The plight of the digital arts parallels that of artisan crafts. Art has been losing its moorings in tradition, and this brings out some of the underlying assumptions about what art IS. Unfortunately, there seems to be no consensus on that. Much to my chagrin, the law has taken it upon itself to define the “fine arts” in the Visual Artists Rights Act of 1990 (“VARA,” 17 U.S.C. § 106A). Legally, only paintings, drawings, prints, sculptures, and still photographic images are protectable as “fine art.”  They must have been produced for exhibition only, editions must be limited to a max of 200, and the works must signed and numbered by the artist. This categorically excludes any work that exists in a non-traditional form – new media art, digital art, as well as artisan crafts – through the limited scope and the difficulty in limiting “copies” of any work in a digital format, harkening to the difficulties the law has with wrapping their mind around fixation requirements in a digital age.
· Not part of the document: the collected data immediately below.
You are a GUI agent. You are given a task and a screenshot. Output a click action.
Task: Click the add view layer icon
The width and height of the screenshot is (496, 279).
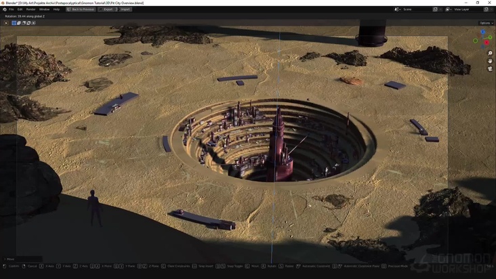pos(485,9)
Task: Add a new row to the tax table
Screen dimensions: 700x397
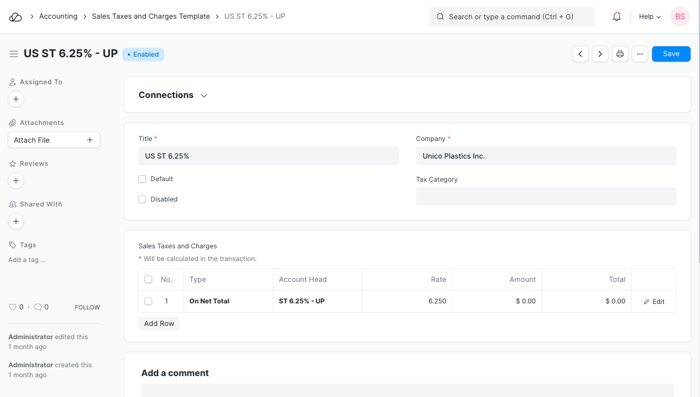Action: pyautogui.click(x=159, y=323)
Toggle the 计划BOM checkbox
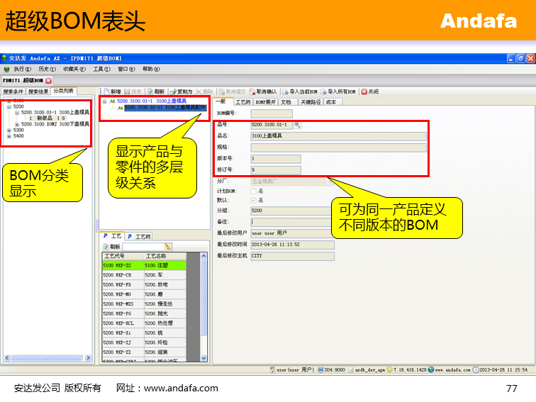The width and height of the screenshot is (536, 402). tap(254, 191)
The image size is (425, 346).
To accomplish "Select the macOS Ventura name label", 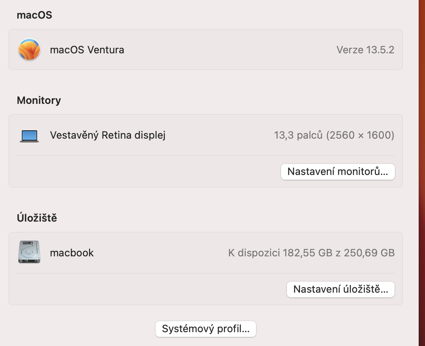I will point(87,50).
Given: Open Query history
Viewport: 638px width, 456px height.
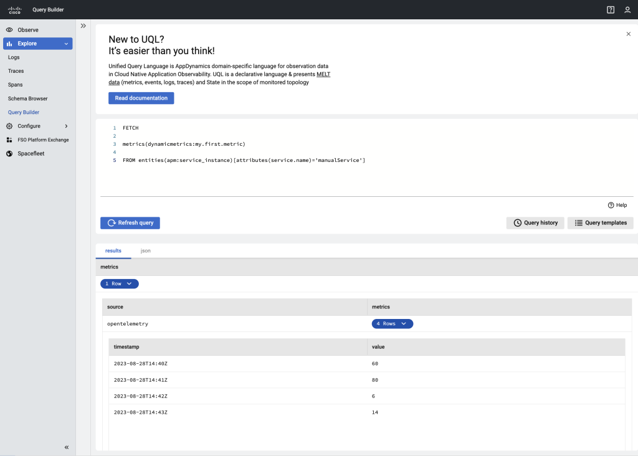Looking at the screenshot, I should (535, 222).
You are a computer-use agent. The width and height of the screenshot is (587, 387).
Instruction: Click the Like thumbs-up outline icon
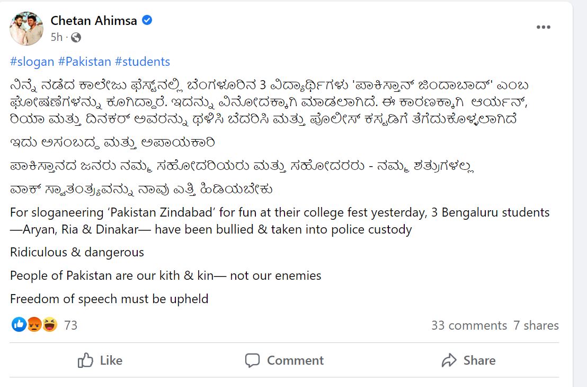(x=86, y=360)
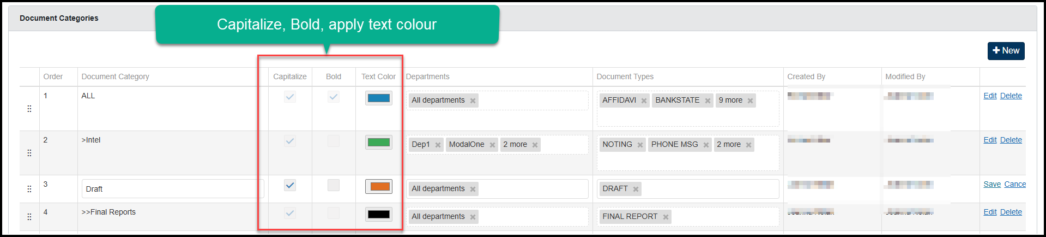This screenshot has width=1046, height=237.
Task: Open the orange text color swatch
Action: (x=379, y=186)
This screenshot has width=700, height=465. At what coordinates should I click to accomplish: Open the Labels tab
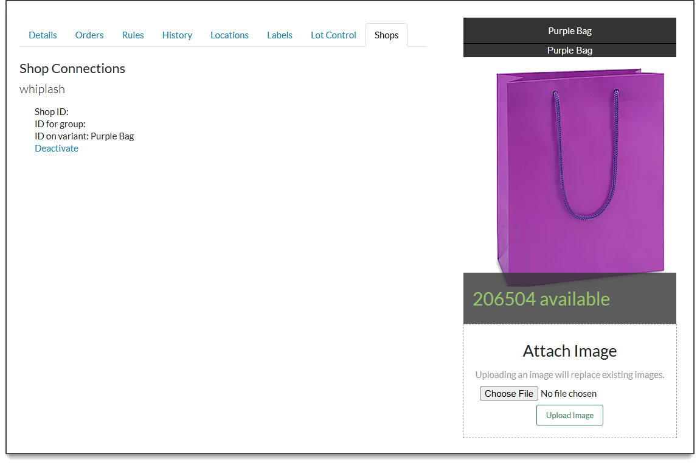click(279, 35)
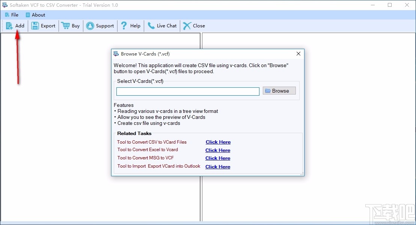
Task: Open VCard Outlook import export link
Action: tap(218, 167)
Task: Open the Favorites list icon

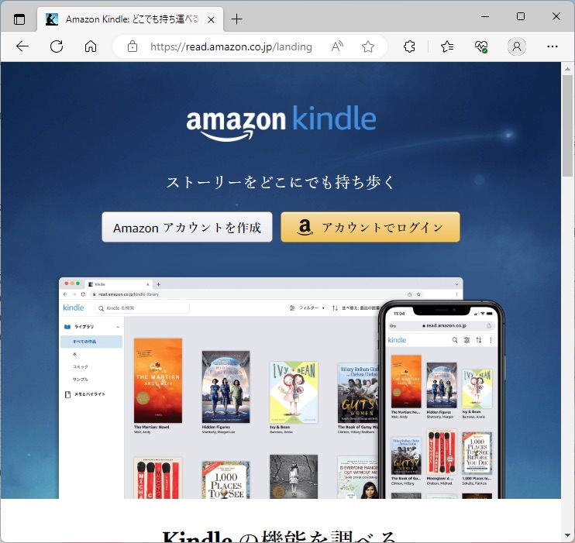Action: pyautogui.click(x=447, y=46)
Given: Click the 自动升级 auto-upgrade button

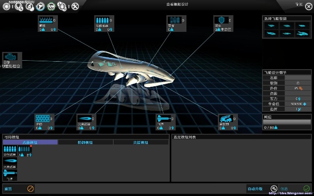Looking at the screenshot, I should pyautogui.click(x=256, y=188).
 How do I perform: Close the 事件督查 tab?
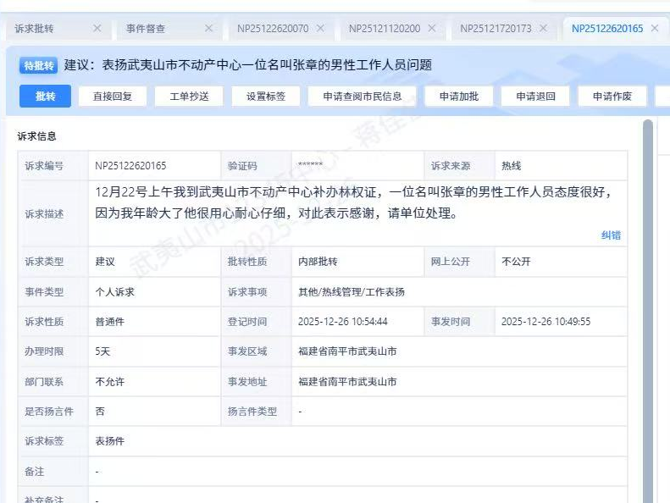point(208,28)
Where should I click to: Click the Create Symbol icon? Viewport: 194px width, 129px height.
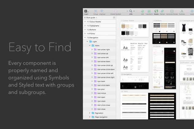pos(116,11)
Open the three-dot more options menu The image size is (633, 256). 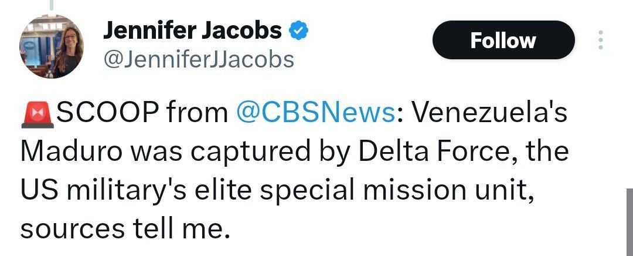pos(599,40)
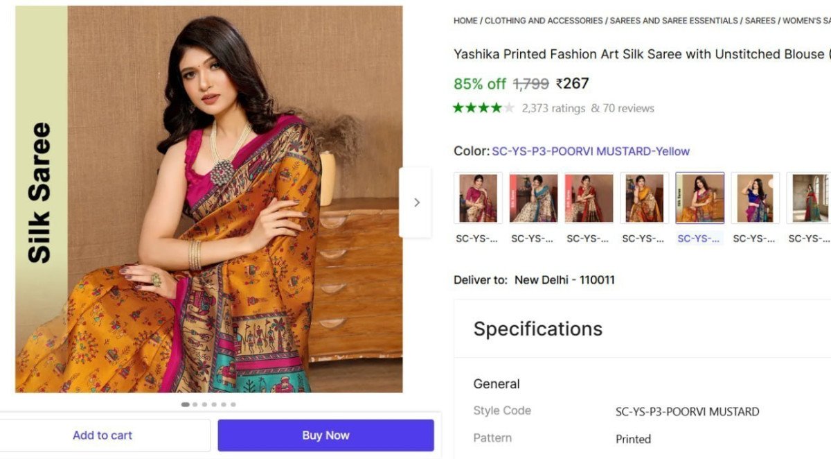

More interesting definitions of art have bubbled up in art and academia. In his paper now making the rounds in New York art schools, Matthew Fuller posits that art relies on its founding a-legality and primary valuelessness. Leo Tolstoy famously argues that good art is not about aesthetic qualities such as truth or beauty, but about communicating a (Christian…) message. If we look to Wikipedia to crowd-source a popular consensus, the fine arts “encompass art forms developed primarily for aesthetics and/or concept rather than practical application.”

And that, it seems, is the crux of the issue. The art world may be in perpetual debate as to whether the concept or the aesthetics are more important, but it seems generally agreed that art is something beyond the useful, that exists for its own sake in some idyllic realm which treasures form and not function. (Perhaps we have Plato and his chair to thank for that).

The utility/creativity divide has been enshrined by the Founding Fathers into our intellectual property laws – patents and copyrights have been split since the Constitution was signed. [1]

Susan M. Bielstein puts it well in Permissions, a Survival Guide: Blunt Talk About Art as Intellectual Property:

“Most intriguing about VARA is what it defines to be a work of visual art. Paintings, drawings, prints, fine-art photographs, and sculpture in single copies or limited editions make the cut, but motion pictures, technical drawings, books (what about artists’ books?), architecture, applied arts – anything that is actually used – do not. Obviously the definition is extremely narrow and does not begin to address the variety of productions that now dominate the art scene and current discourses of visual culture. What about multimedia installations? Or digital art? Or functional art where concepts of art fuse with those of craft? Would a glass sculpture in the shape of a vessel by the artist Dale Chihuly be protected by VARA? Probably. But what about a bowl by the great Twa potter Maria Martinez? In the Tewa language there is no word for “art.” Martinez meant for her pots to be used. Nevertheless, prices for them are as high, if not higher, than those for a Chihuly, and Martinez is considered to have been just as innovative in her medium as Chihuly is in his.”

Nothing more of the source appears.